00: 00:21:01 - 00:00:26:00

Intro:

Intro: Wirtschaft, Forschung, Debatten – ein ZEW-Podcast.

00: 00:32:00 - 00:01:25:00

Bastian Thüne:

Bastian Thüne: Ein Standardwerk in Arbeitsmarktökonomie. 16 Jahre, Präsident des ZEW, 15 Jahre im Rat der Wirtschaftsweisen und vier Jahre sein Vorsitzender. Dazu unzählige Paper, Debattenbeiträge, Auszeichnungen. Professor Wolfgang Franz hat alles erreicht, was ein Ökonom erreichen kann. Doch auch wenn er schon länger im Ruhestand ist, verfolgt er aufmerksam alle Debatten. Diesen Monat feiert er seinen 80. Geburtstag und wir feiern mit ihm in der neuen Folge das ZEW Podcast. Gemeinsam blicken wir auf seine Zeit als Präsident des ZEW, als Arbeitsmarktforscher, als Wirtschaftsweise, aber auch als privaten Menschen zurück. Darüber hinaus plaudern wir auch ein wenig aus dem Nähkästchen des ZEW. Mein Name ist Bastian Thüne. Ich arbeite in der Kommunikation. Herzlich willkommen zum ZEW Podcast. Hallo Herr Professor Franz. Schön, dass Sie heute bei uns sind.
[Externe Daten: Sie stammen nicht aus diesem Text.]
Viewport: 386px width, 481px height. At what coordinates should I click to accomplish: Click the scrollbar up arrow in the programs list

00: 01:25:01 - 00:01:28:00

Wolfgang Franz:

Wolfgang Franz: Also die Freude ist ganz auf meiner Seite und ich bedanke mich für die Einladung.

00: 01:28:00: - 00:01:38:00

Bastian Thüne:

Bastian Thüne: Sehr gerne. Sie stammen ja ursprünglich aus Nassau. Das ist ein Luftkurort in Rheinland Pfalz. Warum hat es Sie nach Mannheim verschlagen?
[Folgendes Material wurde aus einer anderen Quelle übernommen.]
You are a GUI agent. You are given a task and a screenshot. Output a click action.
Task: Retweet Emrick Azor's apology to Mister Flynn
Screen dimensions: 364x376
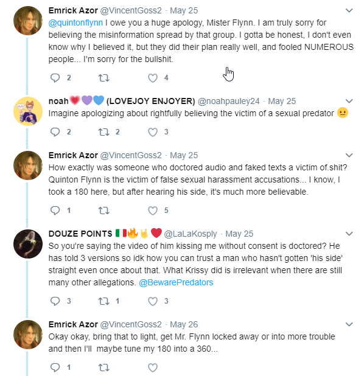pyautogui.click(x=104, y=78)
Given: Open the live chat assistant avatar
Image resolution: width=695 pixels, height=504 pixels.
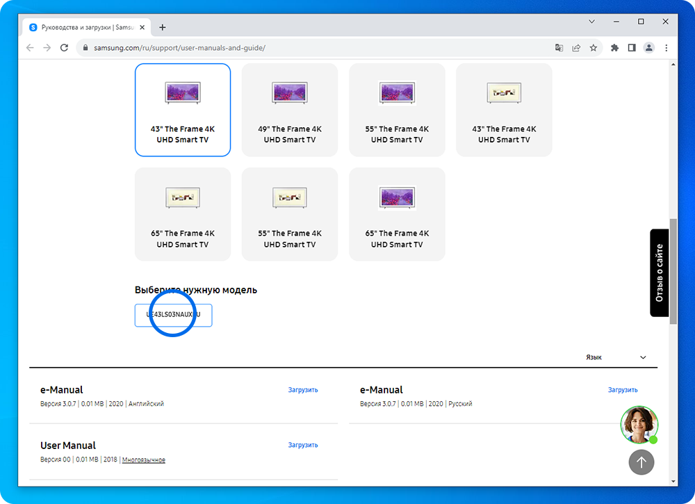Looking at the screenshot, I should [x=639, y=424].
00: 01:38:01 - 00:01:56:00

Wolfgang Franz:

Wolfgang Franz: Ach, an Nassau erinnere ich mich kaum, denn da bin ich nur geboren. Ich bin dann aufgewachsen in Westfalen, habe dort Abitur gemacht und bin dann zum Studium, zur Promotion und Habilitation an die Universität Mannheim gekommen. Also insofern war mir Mannheim nicht fremd.

00: 01:56:01 - 00:01:59:00

Bastian Thüne:

Bastian Thüne: Und können Sie sich da noch an Ihre erste Studentenwohnung erinnern?

00: 01:59:01 - 00:02:21:00

Wolfgang Franz:

Wolfgang Franz: Oh ja, sehr gut. Die war auch dem Lindenhof, und das hat sich so zugetragen, dass mein Vater einen Geschäftsfreund in Mannheim hatte und der hatte eine Tante, die Zimmerwirtin war und Zimmer vermietete. Und gerade war was frei, und so bin ich nach Mannheim gekommen. Wenn der Geschäftsfreund in Karlsruhe oder München gewesen wäre, wäre ich da gelandet.

00: 02:21:01 - 00:02:34:00

Bastian Thüne:

Bastian Thüne: Ja, das sind die Zufälle, die manchmal so das Leben bestimmen. Sie gelten ja als Schüler von Professor Heinz König, der Gründungsdirektor des ZEW war. Wie war das damals für Sie, an das noch junge Institut zu kommen?

00: 02:34:01 - 00:03:05:00

Wolfgang Franz:

Wolfgang Franz: Na ja, der Abschied von Konstanz ist mir schon sehr schwer gefallen. Einmal die Landschaft und bei aller Liebe zu Mannheim – der Bodensee ist schon eine echte Attraktion. Und die Fakultät in Konstanz war hervorragend. Und dann kam natürlich auch hinzu das beklemmende Gefühl, ob ich die Herausforderung, ein so großes Institut zu leiten, auch meistern würde. Denn ich hatte da in Konstanz einen Lehrstuhl mit rund zehn Mitarbeiterinnen und Mitarbeitern. Und das ZEW hatte damals schon 70 Leute.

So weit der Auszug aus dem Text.